*** Passage shown Section Begins ***

The following code doesn’t cause nearly as much learning as it should.
Basically, I create two groups 0 and 1, each having two points, and want them separated by a sigmoid function, using mean square error as loss.
During training, the loss function isn’t decreasing, as reported by the callback:
using Flux
xs_test = [[0.5, 0.25],[0.5, 0.25],[0.5, 0.5],[0.5, 0.5]]
ys_test = [0, 0, 1, 1]
model = Dense(2, 1, σ)
model.W .= ones(1, 2)
model.b .= ones(1)
loss(x, y) = Flux.mse(model(x), y)
ps = params(model)
data = zip(xs_test, ys_test)
opt = Descent(0.1)
plot(loss.(xs_test, ys_test), label="before training")
Flux.train!(loss, ps, data, opt; cb = () -> println("Current loss: ", sum(loss.(xs_test, ys_test))))
plot!(loss.(xs_test, ys_test), label="after training")
But after training, there is no improvement in separation:
contour(0:.1:1, 0:.1:1, (x, y) -> model([x,y])[1], fill=true)
scatter!(first.(xs_test[1:2]), last.(xs_test[1:2]), label="group 0")
scatter!(first.(xs_test[3:4]), last.(xs_test[3:4]), label="group 1")

*** Passage shown Section Ends ***
*** Raw data Section Begins ***

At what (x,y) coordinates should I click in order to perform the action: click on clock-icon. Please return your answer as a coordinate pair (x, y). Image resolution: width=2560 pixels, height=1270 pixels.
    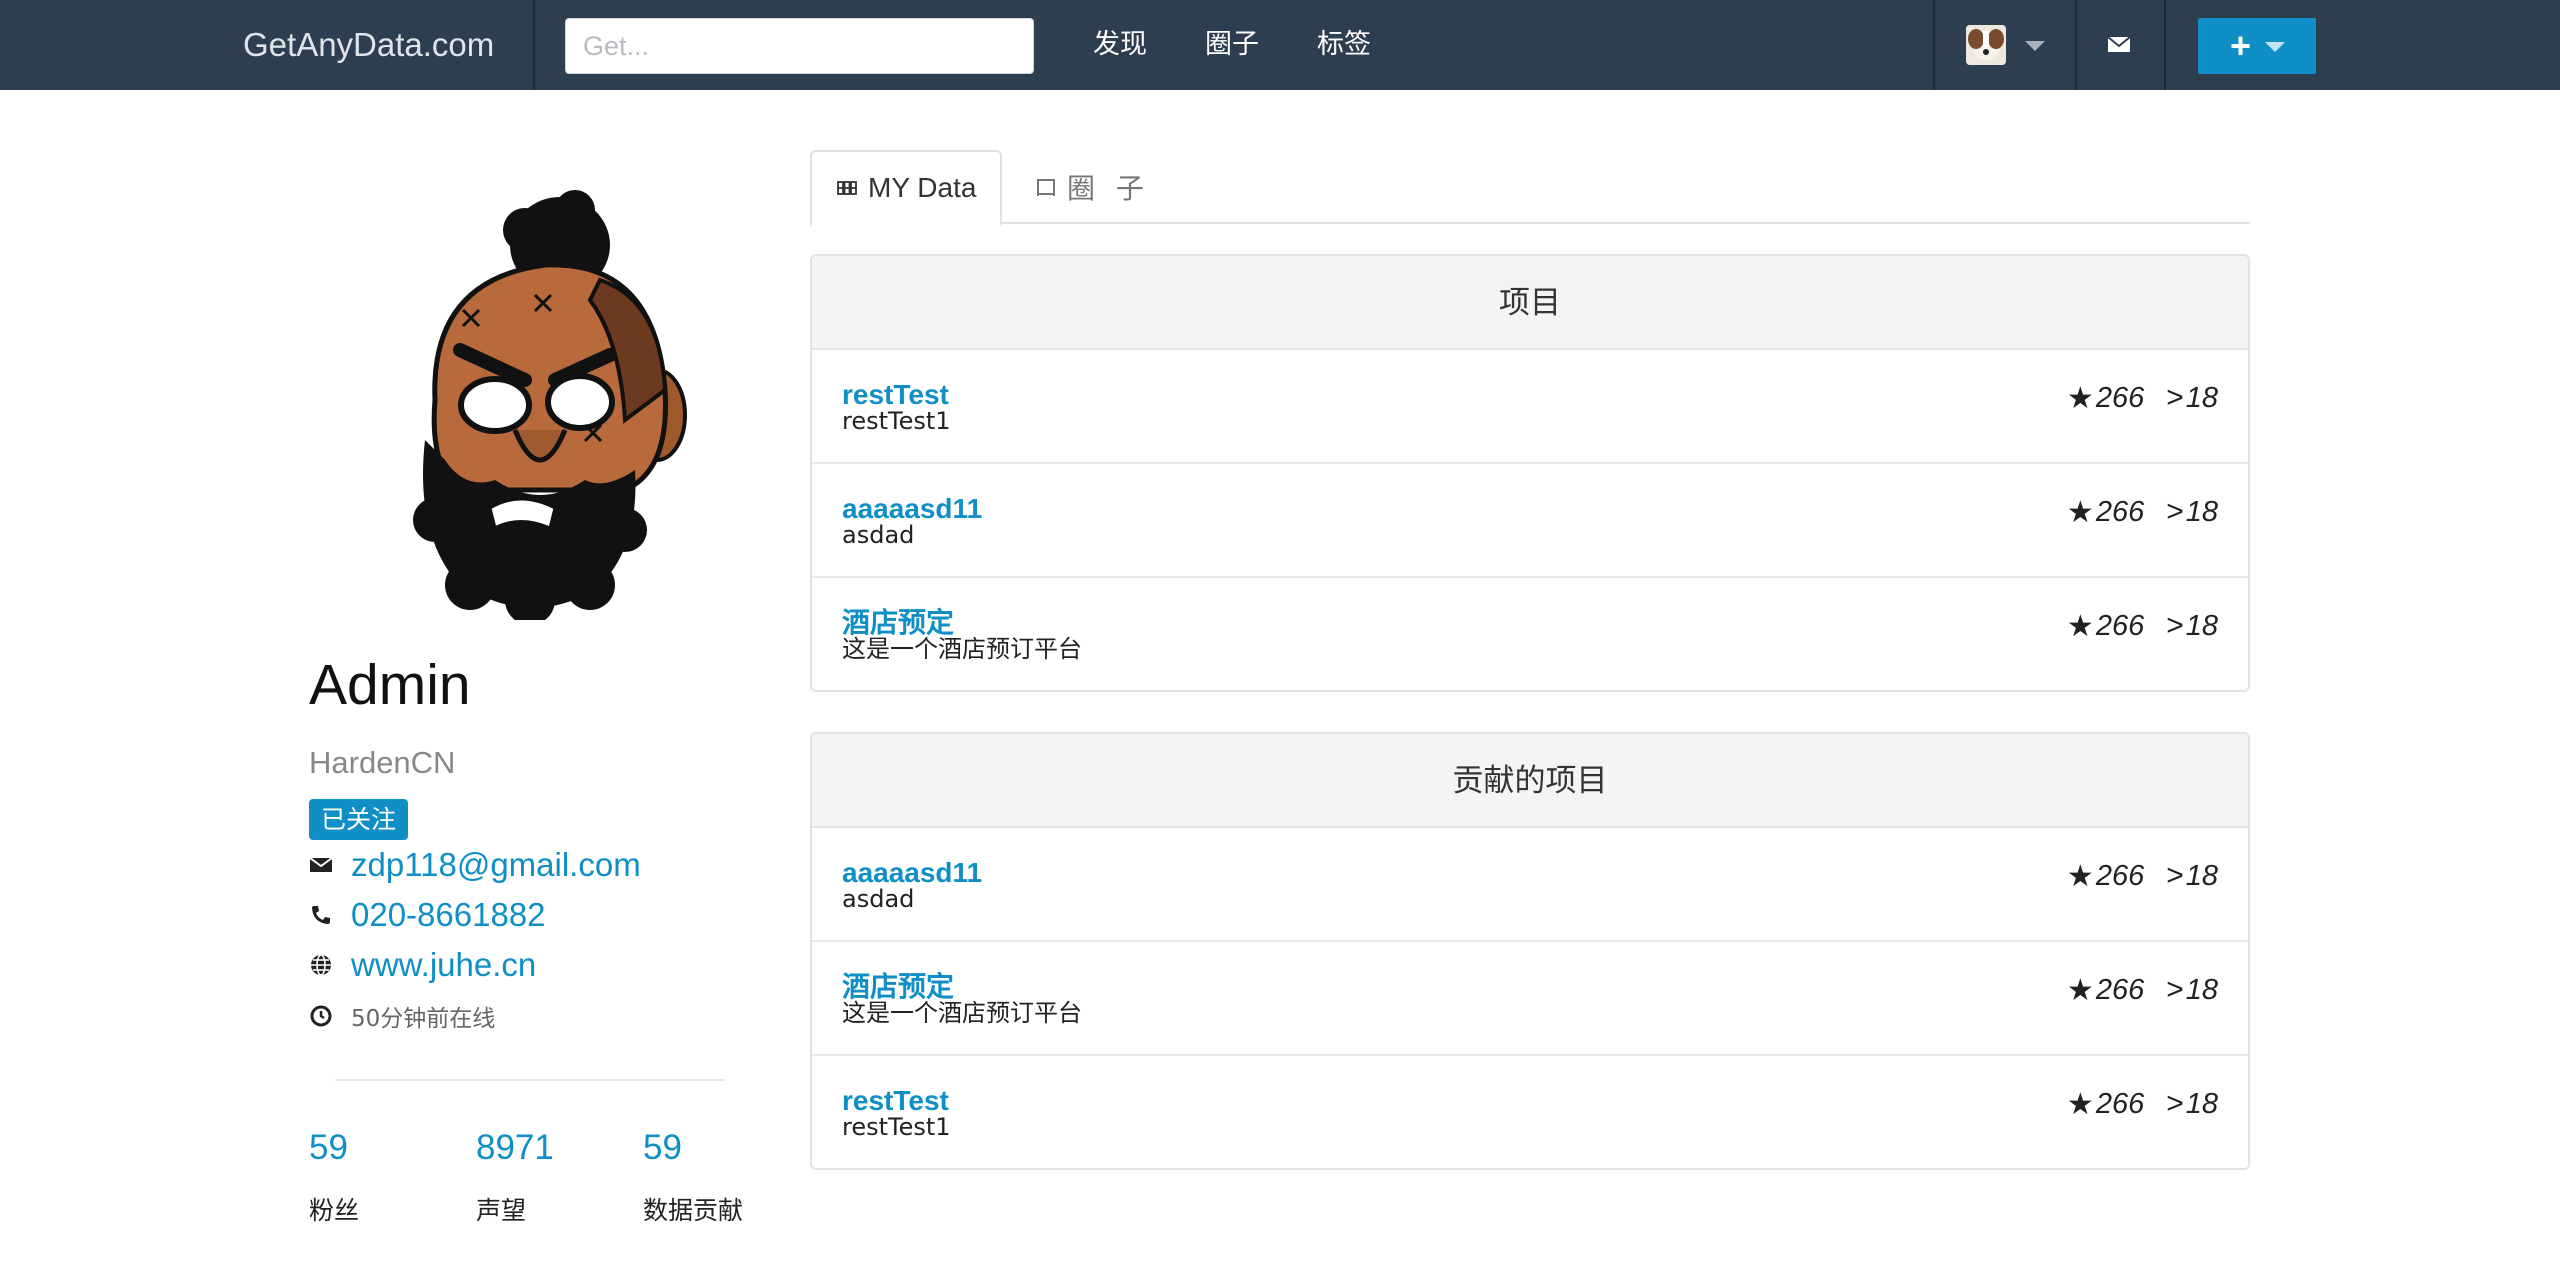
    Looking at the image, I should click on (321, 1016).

*** Raw data Section Ends ***

* [Required work]:
1. For the Flux training post, decide whether each statement agrees with it: (a) the loss is mean square error; (b) the optimizer is created as Descent(0.01); (c) each of the two groups has three points. Give yes or no for each, with the exact words from the post that settle it.
2. Copy the part of the Flux training post between "Basically, I create" and "ps = params(model)", inclusive.

* [Answers to this exercise]:
1.
(a) Yes: "using mean square error as loss"
(b) No: "opt = Descent(0.1)"
(c) No: "each having two points"

2.
Basically, I create two groups 0 and 1, each having two points, and want them separated by a sigmoid function, using mean square error as loss.
During training, the loss function isn’t decreasing, as reported by the callback:
using Flux
xs_test = [[0.5, 0.25],[0.5, 0.25],[0.5, 0.5],[0.5, 0.5]]
ys_test = [0, 0, 1, 1]
model = Dense(2, 1, σ)
model.W .= ones(1, 2)
model.b .= ones(1)
loss(x, y) = Flux.mse(model(x), y)
ps = params(model)